Myriad Genetics has reported encouraging Phase II trial results on a drug that it claims tackles the underlying pathology in Alzheimer’s disease.
Flurizan (MPC-7869; R-flurbiprofen) works by reducing levels of beta amyloid, which some believe is the primary cause of neurotoxicity and amyloid plaque development in the brains of AD patients.
Current treatments for the disease, such as Novartis’ Exelon (rivastigmine) and Pfizer/Eisai’s Aricept (donepezil), work by boosting neurotranmitters in the brain, helping neurons work more efficiently but not addressing the underlying loss of nerve cells.

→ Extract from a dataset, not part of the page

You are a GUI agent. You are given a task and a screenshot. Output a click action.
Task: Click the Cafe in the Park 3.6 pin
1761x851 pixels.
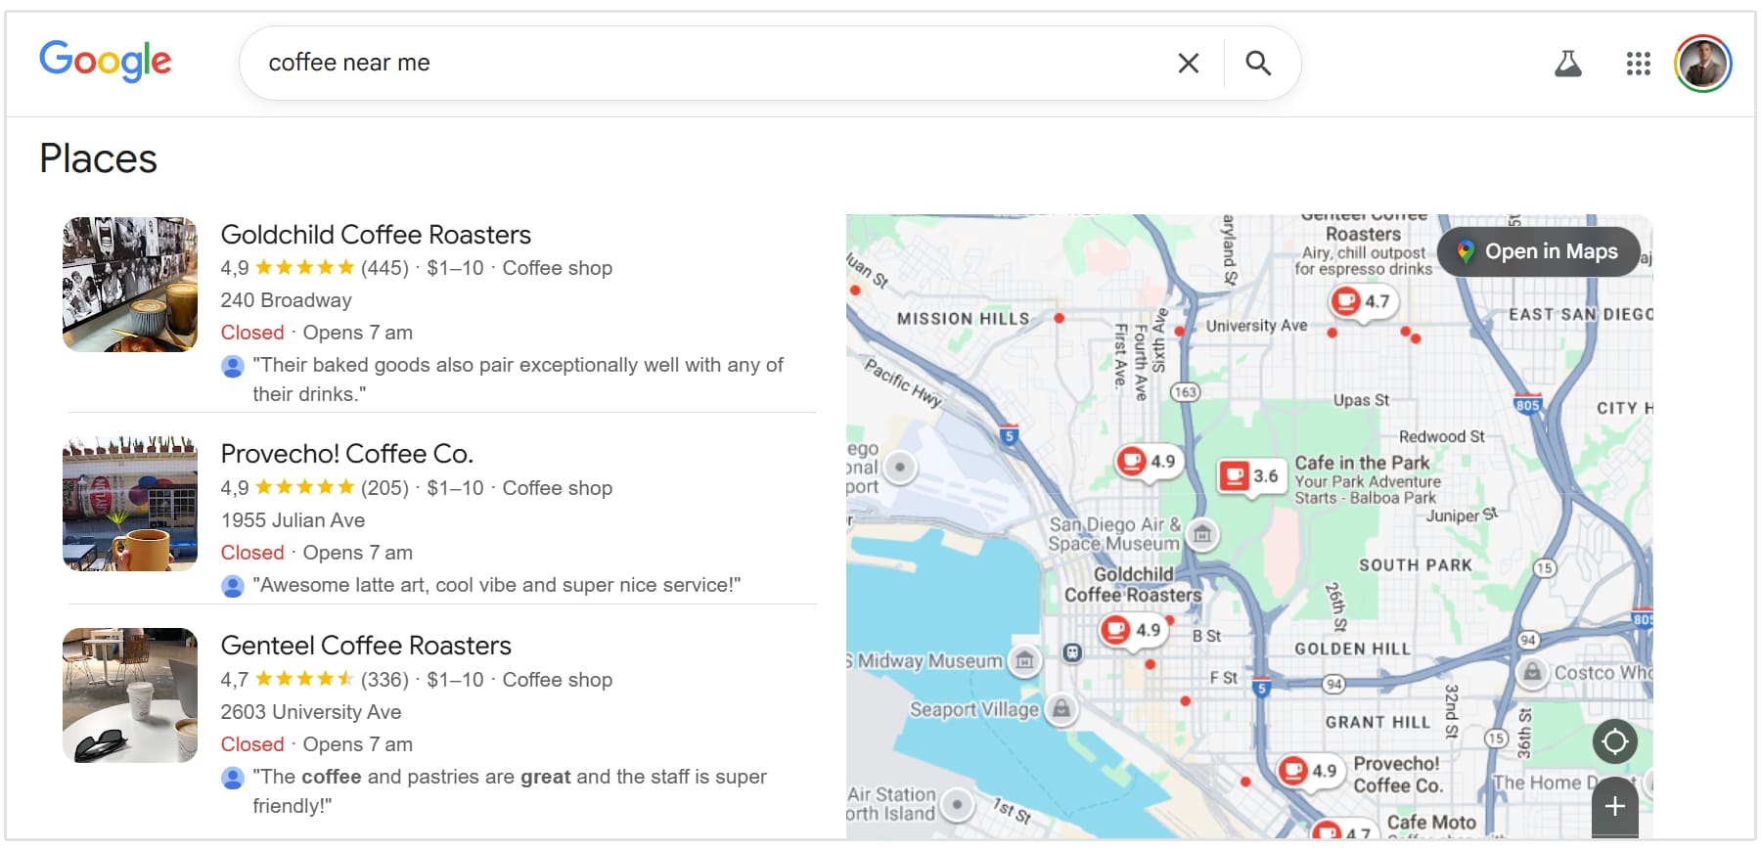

Last November, Myriad presented 12-month data from the study showing that Flurizan was able to improve cognition and memory in patients with mild-to-moderate AD. On Sunday, follow-up data in patients who remained on treatment out to 21 months revealed that these improvements were maintained, and actually showed an improvement in performance over time, something that has not been seen with existing treatments.
"The results are additional evidence that Flurizan appears to be modifying the course of the underlying disease process,” said Adrian Hobden, Myriad’s president. The company has started a Phase III clinical trial of Flurizan in patients with mild AD.
Generic flurbiprofen, a non-steroidal anti-inflammatory drug, is a mixture of R and S molecules whose structures are mirror images of one another. Myriad’s contains only R-flurbiprofen, the form that seems to have the greatest impact on beta amyloid but has little or no anti-inflammatory effect.
Analysts have suggested that a drug that addressed the underlying cause of AD could reach more than $4 billion in sales at peak.
Other companies working on drugs that block the formation of beta amyloid include Canada’s Neurochem, whose Alzhemed (tramiprosate) is in Phase III testing, and Ireland’s Elan with AN-1792 (an antibody partnered with Wyeth) in Phase II.